Ugh, Embarrassed this Douche is on "My side" (Chik-fil-a)

It’s good to know that, when the occasional pro-SSM person like Adam Smith acts like a douche, you’ll be along pretty quickly to balance things out again.

There’s no “logical and happy median” between more unjust and less unjust.

Sure sounded to me like you felt the need to tell me that what I thought was brilliant comedy really wasn’t brilliant by explaining things to me as if I were a child. But, whatever.

Yes, let’s call marriage something else and pretend it’s not the same thing, but is at the same time!

A shitstain by any other name, such as magellan01, would smell as repugnant.

Sorry, I have to argue with b84 by proxy since he has me on his childish “ignore” list.

No patronizing aimed at you. Seriously.

Oh, ok. Feel free to argue with him via me anytime. I’m glad to be of service.

You’re welcome.

I suppose that it is at least a consistent mistake.

I would guess it’s because they reason that if you have a legal right to do something, it follows that other people cannot penalize you for exercising your rights. When you think about it carefully, this doesn’t make any sense but a lot of people probably don’t think about it very carefully.

Of course it’s possible (but unlikely) that Arizona forbids employers from discharging employees for off-duty political activities. New York has such a law, but even New York’s law is probably not broad enough to cover Adam Smith.

Still, one should not assume that Smith’s main employer had an unfettered right to discharge him over this.
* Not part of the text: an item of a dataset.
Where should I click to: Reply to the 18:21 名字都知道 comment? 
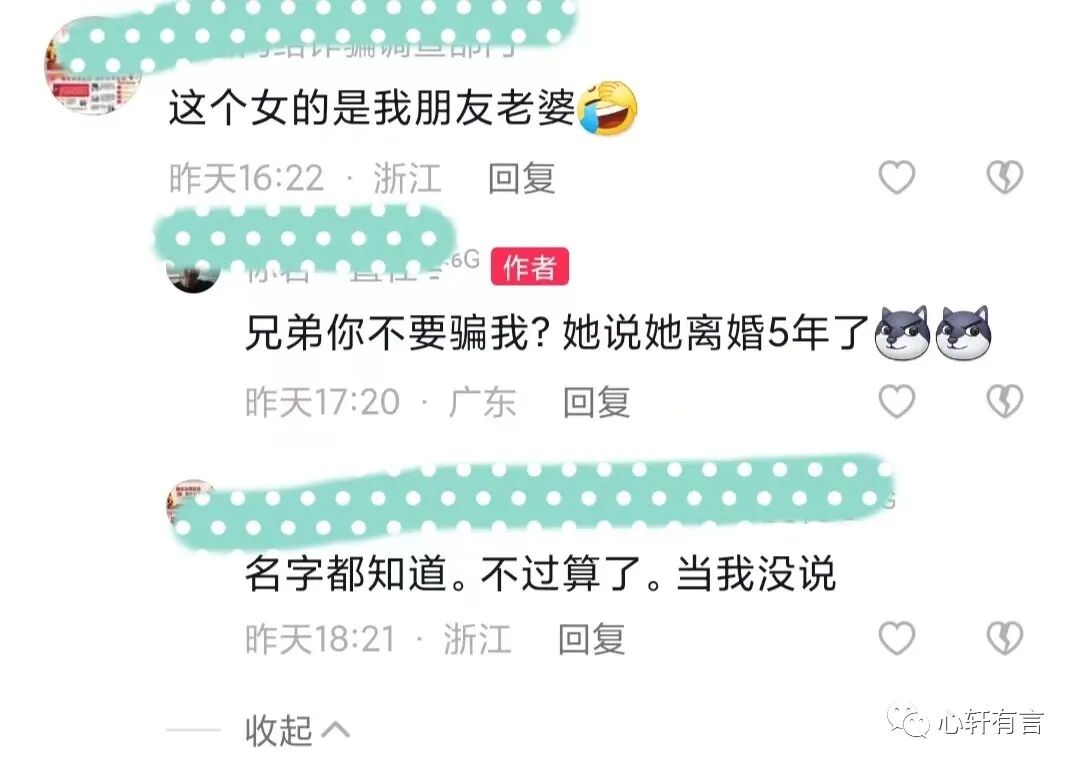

Hopefully they called their attorneys first.

Also, he was apparently also an adjunct professor at ASU. Since ASU is a public institution, I would hope they checked their first-amendment obligations very carefully before cutting him loose.

If he’s an adjunct, there’s a good chance that there was no “cutting him loose.”
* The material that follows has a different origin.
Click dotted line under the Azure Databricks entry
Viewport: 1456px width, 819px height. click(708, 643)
An adjunct is an instructor who is not on the tenure track, and often has no security of employment. In many systems, adjunct are hired on a per-semester, contract basis, and having a contract for one semester does not guarantee you work for the following semester.

Note the language in the statement by the University of Arizona, linked earlier by Morgenstern:

They’re not saying they have fired him, or cut him loose, or let him go. They’re saying that he had a one-semester contract for the Spring, and that he currently has no position with the university.

In some systems, adjuncts do have certain rights. Here in California, in the state university system, adjuncts can, by dint of seniority and a certain number of successive semesters of employment, gain contract rights that have been negotiated by the California Faculty Association. Adjuncts who reach this stage are given contracts, usually (i believe) for two years, and are guaranteed a certain number of classes each semester.

If Adam Smith had been in California, and was an adjunct with contract rights, he probably would not have lost his job. But if he was just a regular adjunct, contracted on a semester-by-semester basis, there would be no job for him to lose, because the university would not be obliged to hire him this semester just because he happened to have a contract last semester.

That may be so, but if the university was re-hiring him year after year, and then stopped doing so for an improper reason, then he may very well have a good cause of action.

Just because he has no guarantee of continuing employment doesn’t mean he can be fired for an illegal reason.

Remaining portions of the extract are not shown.